Bijna 6 op 10 Vlamingen zou het makkelijker vinden om gezonder te eten als gezonde voeding goedkoper was. Dat blijkt uit een enquête van Het Vlaams Instituut Gezond Leven. Bovendien verwacht meer dan 4 op de 10 Vlamingen dat de overheid dit mee mogelijk maakt.
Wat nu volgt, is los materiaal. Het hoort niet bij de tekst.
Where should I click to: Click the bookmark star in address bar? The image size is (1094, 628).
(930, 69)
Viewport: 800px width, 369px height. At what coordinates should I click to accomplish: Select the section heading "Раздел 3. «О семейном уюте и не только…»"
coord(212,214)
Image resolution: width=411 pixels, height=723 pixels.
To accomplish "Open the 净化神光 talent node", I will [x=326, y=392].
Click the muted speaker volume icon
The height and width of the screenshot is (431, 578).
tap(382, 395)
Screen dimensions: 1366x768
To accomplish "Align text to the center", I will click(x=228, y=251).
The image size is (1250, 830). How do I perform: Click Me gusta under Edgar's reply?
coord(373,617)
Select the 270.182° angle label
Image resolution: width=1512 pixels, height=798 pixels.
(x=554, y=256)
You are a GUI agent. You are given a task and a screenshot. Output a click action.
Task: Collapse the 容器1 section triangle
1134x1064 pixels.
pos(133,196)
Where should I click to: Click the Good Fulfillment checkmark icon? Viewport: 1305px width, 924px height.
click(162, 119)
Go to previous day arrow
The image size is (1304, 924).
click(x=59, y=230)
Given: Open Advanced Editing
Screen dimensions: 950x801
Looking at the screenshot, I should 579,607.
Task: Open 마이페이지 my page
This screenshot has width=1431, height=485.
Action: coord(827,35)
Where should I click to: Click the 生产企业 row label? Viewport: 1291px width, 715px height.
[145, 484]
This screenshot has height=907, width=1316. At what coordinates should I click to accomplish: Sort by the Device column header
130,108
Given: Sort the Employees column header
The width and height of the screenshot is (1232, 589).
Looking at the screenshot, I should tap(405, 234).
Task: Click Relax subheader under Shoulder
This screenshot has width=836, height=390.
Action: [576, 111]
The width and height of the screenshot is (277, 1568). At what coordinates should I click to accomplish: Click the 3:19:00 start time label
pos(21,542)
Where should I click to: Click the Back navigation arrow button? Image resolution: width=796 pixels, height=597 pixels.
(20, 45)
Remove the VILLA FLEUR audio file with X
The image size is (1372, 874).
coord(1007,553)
De enquête werd afgenomen bij 500 Vlamingen, in aanloop naar de tweede verjaardag van de (nieuwe) voedingsdriehoek. Een grote meerderheid (69%) van de respondenten zegt in afgelopen jaar één of meerdere gezonde aanpassingen te hebben doorgevoerd in zijn of haar eetpatroon. Tezelfdertijd stuurt een kleine meerderheid van alle respondenten (57%) aan op goedkopere gezonde producten, zodat die gezonde keuze ook de meest evidente keuze wordt. 43% van de respondenten verwacht bovendien dat de overheid dit mee mogelijk maakt.
Behalve de prijs van voeding bepaalt ook de alomtegenwoordige aanwezigheid van ongezonde verleiding ons eetgedrag. Het aanbod in het straatbeeld, of bijvoorbeeld in trein- en tankstations is overwegend ongezond. Fastfood, snoep en suikerrijke dranken vind je letterlijk op de hoek van elke straat. Ook televisie- en internetreclame promoot meestal erg ongezonde producten. 25 tot 30% van de respondenten stelt dat minder verleiding hen zou helpen om gezondere keuzes te maken.
Gehecht aan 'vrije' keuze
Opvallend: slechts een kleine minderheid respondenten wil dat de overheid ongezonde voeding duurder maakt (15%) of ongezonde voeding verbiedt (7%). Loes Neven (Gezond Leven) “Hier zien we een opvallende tegenstelling tussen wat bewezen effectief is, en wat mensen willen. Enerzijds weten we dat ongezonde voeding duurder maken en beter reguleren werkt. Zeker als je tegelijk gezonde voeding goedkoper maakt. Anderzijds staan Vlamingen op hun vrijheid om ongezonde keuzes te maken, zelfs al blijkt die ‘vrijheid’ in de praktijk zeer relatief. We vergeten namelijk dat ook de grote voedingsbedrijven onze keuze voortdurend sturen via sluwe reclametechnieken. Winst maken is daarbij het hoofddoel, of we daar nu gezonder van worden of niet.”
Het kokosvet-misverstand
Hoe vatbaar mensen zijn voor reclame en foutieve informatie blijkt uit onderzoek, en indirect ook uit de enquête-resultaten. Zo schatten respondenten aardappelen ongezonder in dan ze werkelijk zijn. Hetzelfde geldt voor noten: de helft van de respondenten weet niet dat je die dagelijks mag eten. Ze staan nochtans in de donkergroene zone van de voedingsdriehoek. Kokosvet heeft dan weer een positiever imago dan haar plaats in de driehoek doet vermoeden. Veel respondenten beschouwen het als een gezonder product dan boter wat niet klopt. Ook over de gezondheidswaarde van diepvriesgroenten en linzen in blik twijfelen respondenten. Onterecht, ze moeten qua voedingswaarde niet onderdoen voor hun verse varianten.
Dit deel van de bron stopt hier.